安倍政権が居座る限り、日本は危機に瀕し続ける

 繰り返すが、この「赤坂自民亭」が開催されたのは、5日夕刻だ。同日深夜に西村康稔官房副長官がSNSにアップロードした、安倍総理を囲んで撮影された記念写真の背景には、部屋の時計が写り込んでいる。その時計が指し示す時間は、20時半。つまり、先述の気象庁会見から5時間後に、自民党の議員たちは赤坂の議員宿舎に集まり、懇親のために酒盛りをしていたことになる。事前にチケットを売り急遽中止とすれば義理の悪くなる政治資金パーティーではないのだ。たかだか議員同士の懇親会を、つまりは中止しようと思えば誰気兼ねなく中止できるような飲み会を、自民党の議員たちは、気象庁が最大限の表現を用いて来るべき水害の大きさについての警鐘を鳴らした5時間後に開催していたということになる。

 さらに問題は、この会合に、上川法務大臣だけでなく、安倍総理、そして小野寺防衛大臣までもが出席していたことだろう。総務大臣の野田聖子氏の出席は確認できなかったが、閣内にあって防災の直接的な担当大臣である、首相、防衛相、総務相のうち2人までもが、この会合に出席し呑んだくれていたわけだ。気象庁の絶叫ともいうべき警鐘が鳴り響く中、「いろんな人が加わってワイワイ声もきこえないくらい」の会場で、首相も防衛相も「酒飲んでワー」となっていたのだから、この内閣に防災意識、いや、国家の安寧と国民の生命と財産を守る気概など微塵もないことは明らかだろう。

 当然のことながら、この政府与党による乱痴気騒ぎにはメディア各社から(不十分かつ不徹底な)批判が相次いだ。被災地で避難所生活を強いられる被災者たちの「どういうつもりなのだ!」という声も届き始めている。だが、こうした声に対応する安倍政権の姿勢は、森友問題や加計学園問題で見せたあの不誠実な対応と全く同じだ。

 「赤坂自民亭」の一件が露見するきっかけとなった「赤ら顔の安倍首相を囲んでの集合写真」をSNSにアップした西村副官房長官は、後日同じSNSで「7月5日(木)22:02にあげた私のツイートで、様々なご批判をいただいております。週末の大雨による災害発生時に会合を開いているかのような誤解を与え、不愉快な思いを抱かせたことをお詫び申し上げます」と述べた。なるほど確かに、文面は「謝罪文」の体裁をとってはいる。しかし、「週末の大雨による災害発生時に会合を開いているかのような誤解を与え」とは片腹痛い。誤解も何も、災害発生が予見され実際に災害が発生している時点で呑んだくれていたのは事実ではないか。
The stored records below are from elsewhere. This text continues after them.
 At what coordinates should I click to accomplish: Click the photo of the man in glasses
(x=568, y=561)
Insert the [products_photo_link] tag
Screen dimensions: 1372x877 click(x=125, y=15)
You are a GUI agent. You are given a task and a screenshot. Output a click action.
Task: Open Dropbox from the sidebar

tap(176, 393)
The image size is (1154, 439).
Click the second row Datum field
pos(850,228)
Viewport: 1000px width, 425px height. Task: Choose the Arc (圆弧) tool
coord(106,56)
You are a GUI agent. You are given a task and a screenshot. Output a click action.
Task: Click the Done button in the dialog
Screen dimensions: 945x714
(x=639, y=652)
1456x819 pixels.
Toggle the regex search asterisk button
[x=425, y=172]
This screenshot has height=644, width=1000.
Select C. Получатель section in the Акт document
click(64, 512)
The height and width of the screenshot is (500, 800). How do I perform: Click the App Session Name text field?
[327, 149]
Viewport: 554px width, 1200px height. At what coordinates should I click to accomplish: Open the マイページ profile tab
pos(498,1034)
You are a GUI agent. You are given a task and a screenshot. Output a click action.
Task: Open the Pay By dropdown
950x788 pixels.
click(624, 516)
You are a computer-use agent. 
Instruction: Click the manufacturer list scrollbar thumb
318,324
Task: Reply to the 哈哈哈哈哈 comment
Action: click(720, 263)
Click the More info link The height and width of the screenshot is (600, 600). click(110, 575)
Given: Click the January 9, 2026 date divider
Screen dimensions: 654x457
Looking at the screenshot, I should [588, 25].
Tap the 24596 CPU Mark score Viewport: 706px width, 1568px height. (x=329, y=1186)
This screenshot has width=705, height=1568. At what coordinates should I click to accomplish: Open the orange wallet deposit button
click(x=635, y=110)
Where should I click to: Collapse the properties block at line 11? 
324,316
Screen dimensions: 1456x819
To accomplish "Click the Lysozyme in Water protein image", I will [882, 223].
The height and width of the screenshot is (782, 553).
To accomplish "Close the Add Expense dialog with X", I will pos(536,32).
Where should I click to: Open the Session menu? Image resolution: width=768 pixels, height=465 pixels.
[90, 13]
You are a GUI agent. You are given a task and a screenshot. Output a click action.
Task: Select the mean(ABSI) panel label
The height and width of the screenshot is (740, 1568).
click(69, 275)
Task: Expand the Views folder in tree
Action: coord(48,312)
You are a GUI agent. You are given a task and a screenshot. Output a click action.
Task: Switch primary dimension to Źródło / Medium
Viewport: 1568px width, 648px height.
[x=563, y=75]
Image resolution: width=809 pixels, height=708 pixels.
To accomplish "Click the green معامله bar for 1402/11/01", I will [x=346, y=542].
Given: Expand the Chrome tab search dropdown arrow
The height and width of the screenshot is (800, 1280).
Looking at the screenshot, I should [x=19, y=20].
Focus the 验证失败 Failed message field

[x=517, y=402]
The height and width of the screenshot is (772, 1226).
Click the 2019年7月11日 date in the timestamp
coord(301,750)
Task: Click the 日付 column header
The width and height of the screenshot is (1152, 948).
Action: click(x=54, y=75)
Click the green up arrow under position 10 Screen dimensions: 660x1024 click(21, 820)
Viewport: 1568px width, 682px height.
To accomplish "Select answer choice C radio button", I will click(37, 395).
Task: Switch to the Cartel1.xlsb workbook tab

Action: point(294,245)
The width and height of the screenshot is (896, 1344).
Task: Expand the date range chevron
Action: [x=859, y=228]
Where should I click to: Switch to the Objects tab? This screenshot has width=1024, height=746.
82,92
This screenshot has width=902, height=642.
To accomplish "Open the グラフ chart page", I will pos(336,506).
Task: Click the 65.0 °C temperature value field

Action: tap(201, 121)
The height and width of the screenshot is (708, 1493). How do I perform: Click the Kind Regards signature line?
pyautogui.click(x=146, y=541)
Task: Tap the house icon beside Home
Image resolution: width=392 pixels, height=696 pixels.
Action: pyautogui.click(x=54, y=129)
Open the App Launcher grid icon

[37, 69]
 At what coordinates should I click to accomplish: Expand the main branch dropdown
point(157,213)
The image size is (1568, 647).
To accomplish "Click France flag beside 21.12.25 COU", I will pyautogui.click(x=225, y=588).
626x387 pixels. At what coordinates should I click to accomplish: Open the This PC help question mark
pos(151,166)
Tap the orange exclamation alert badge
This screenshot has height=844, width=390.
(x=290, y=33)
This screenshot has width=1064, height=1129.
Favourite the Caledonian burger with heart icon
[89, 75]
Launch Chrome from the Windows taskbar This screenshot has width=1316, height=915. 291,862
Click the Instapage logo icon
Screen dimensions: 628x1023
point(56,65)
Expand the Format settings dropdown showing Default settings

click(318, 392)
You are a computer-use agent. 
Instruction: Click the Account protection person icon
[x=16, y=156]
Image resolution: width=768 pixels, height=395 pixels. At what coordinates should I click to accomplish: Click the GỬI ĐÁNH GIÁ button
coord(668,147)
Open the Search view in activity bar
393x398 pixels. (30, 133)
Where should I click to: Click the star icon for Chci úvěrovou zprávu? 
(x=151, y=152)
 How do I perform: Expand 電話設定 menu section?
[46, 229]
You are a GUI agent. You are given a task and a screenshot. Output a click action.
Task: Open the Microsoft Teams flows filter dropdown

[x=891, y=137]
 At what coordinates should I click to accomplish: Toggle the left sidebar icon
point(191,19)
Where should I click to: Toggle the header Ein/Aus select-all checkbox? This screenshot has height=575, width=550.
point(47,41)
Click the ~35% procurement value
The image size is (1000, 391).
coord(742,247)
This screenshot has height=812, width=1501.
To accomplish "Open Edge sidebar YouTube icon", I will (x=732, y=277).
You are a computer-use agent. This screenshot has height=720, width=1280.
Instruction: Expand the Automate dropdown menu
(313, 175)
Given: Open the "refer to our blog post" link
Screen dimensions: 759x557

 また、安倍晋三の弁明も不埒極まる。7月11日にようやく被災地視察に出かけた安倍は、現場で記者に「初動が遅かったのではないですか? 酒盛りなんかしてる場合ではなかったのではないですか?」と聞かれ、「しっかり対応しています。ちゃんとやってますから、どうぞ御安心下さい」と開き直る始末だ。「ちゃんとやっています」とは聞いて呆れる。5日夜の飲み会以降、週明け9日まで、首相動静を見てみれば、わずか15分の会議出席を除き、週末は全て「来客なく私邸ですごす」で埋まっているではないか。

 何もしていないのである。気象庁が前代未聞ともいうべき異例の記者会見を開こうが、京阪神で土砂災害の危険性が逼迫していようが、北九州で、あるいは広島、岡山で、街が水没していようが、今の政権には関係ないのである。それよりもお仲間との飲み会、それよりも外遊、それよりも自分の通したい法律の国会可決が何より重要なのである。彼らの無為無策が、せっかく整備されたソフト面での防災対策の機能不全を生み、その帰結として、西日本水害の被害は拡大し、いまだにその全容がつかめない状態となったのである。

 今次の水害で明らかになったのは、安倍政権の「危機管理能力の無さ」ではない。そんなものは当初から露呈している。今次の水害で明らかになったのは、安倍晋三率いる現政権が居座る限り、この国に住む我々の生命と財産は、常に、「安倍晋三とその仲間の都合」次第によって、危機に瀕し続けるという極めて残念な事実だ。